Monkeying Around
May 16 2008
Its IMFAR time again and over on Age of Autism (thanks to Kelli Ann Davies for this priceless hat tip) they’re getting all het-up:
SICK MONKEYS: RESEARCH LINKS VACCINE LOAD, AUTISM SIGNS
The first research project to examine effects of the total vaccine load received by children in the 1990s has found autism-like signs and symptoms in infant monkeys vaccinated the same way. The study’s principal investigator, Laura Hewitson from the University of Pittsburgh, reports developmental delays, behavior problems and brain changes in macaque monkeys that mimic “certain neurological abnormalities of autism.”
Autism signs? Not just ‘autism? Research hasn’t linked vaccine load to autism?
I’d love to tell you more about this (and the other two accompanying studies on the same subject) but I can’t. Why? Well, because they’re not actually studies as such. They’re poster presentations.

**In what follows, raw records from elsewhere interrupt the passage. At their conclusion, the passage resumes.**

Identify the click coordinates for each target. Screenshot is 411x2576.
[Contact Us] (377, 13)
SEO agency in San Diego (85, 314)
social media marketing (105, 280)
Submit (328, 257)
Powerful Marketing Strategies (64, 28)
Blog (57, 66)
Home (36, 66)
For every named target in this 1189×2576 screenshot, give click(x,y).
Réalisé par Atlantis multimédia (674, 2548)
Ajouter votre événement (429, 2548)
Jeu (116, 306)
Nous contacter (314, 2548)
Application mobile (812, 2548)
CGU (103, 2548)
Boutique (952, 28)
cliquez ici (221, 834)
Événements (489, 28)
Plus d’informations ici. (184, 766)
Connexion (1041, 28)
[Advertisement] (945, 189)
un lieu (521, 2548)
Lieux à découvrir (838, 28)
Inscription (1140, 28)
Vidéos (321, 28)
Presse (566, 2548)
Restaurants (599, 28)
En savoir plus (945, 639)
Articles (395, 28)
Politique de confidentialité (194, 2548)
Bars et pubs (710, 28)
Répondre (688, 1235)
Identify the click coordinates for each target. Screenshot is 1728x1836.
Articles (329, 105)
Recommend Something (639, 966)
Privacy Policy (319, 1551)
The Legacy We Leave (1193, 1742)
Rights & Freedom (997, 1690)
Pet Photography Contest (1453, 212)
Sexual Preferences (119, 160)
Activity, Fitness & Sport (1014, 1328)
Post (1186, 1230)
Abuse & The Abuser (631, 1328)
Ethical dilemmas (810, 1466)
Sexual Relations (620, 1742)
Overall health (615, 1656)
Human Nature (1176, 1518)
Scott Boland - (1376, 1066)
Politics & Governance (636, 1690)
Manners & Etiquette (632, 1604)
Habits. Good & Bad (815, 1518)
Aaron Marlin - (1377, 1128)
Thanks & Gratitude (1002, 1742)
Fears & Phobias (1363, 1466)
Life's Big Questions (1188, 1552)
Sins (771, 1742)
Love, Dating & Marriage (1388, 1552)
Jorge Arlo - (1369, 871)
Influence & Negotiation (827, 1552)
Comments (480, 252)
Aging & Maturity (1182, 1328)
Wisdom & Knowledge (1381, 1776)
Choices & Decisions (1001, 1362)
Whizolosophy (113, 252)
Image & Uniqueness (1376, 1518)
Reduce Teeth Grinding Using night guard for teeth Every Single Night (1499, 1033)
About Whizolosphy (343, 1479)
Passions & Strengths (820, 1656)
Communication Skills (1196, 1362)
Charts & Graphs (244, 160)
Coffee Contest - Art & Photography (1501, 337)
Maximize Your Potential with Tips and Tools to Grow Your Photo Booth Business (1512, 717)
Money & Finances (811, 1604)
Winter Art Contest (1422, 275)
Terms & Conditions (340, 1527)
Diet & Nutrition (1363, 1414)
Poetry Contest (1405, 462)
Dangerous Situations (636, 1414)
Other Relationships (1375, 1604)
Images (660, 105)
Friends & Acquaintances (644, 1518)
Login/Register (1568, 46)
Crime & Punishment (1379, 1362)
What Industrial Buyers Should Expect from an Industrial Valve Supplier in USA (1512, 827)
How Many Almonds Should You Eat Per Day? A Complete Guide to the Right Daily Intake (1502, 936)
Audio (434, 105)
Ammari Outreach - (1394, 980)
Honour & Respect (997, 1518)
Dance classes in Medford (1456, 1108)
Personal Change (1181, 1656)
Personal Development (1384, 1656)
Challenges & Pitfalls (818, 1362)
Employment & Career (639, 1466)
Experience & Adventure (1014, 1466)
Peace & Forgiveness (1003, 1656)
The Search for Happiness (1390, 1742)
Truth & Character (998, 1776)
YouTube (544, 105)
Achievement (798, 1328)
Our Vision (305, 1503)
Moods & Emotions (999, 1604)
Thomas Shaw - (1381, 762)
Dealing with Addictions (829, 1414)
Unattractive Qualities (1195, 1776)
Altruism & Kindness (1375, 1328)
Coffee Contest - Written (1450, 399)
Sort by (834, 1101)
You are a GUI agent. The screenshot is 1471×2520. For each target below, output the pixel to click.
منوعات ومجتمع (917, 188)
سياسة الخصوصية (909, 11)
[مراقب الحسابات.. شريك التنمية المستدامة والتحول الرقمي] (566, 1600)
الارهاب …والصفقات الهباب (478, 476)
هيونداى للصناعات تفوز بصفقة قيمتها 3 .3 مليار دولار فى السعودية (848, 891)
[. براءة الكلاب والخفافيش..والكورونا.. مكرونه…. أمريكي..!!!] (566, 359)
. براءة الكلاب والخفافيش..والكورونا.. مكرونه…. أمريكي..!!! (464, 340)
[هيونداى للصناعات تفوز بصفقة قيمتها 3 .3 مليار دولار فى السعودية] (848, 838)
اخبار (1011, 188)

So, what’s a poster presentation? Well, its exactly what it sounds like – its a researcher, making a poster of their research and standing beside it for an hour, hoping other people find it enough of interest to look at. A few popular ones are sometimes asked to be presented orally. There are usually at least a hundred different poster presentations at a conference. It mostly depends on teh size of the conference hall.
Age of Autism’s Dan Olmsted says:
Poster presentations must go through a form of peer review before they are presented at the conference; the papers have not yet appeared in a scientific journal.
One of those two statements is true. The other is sadly not. Here...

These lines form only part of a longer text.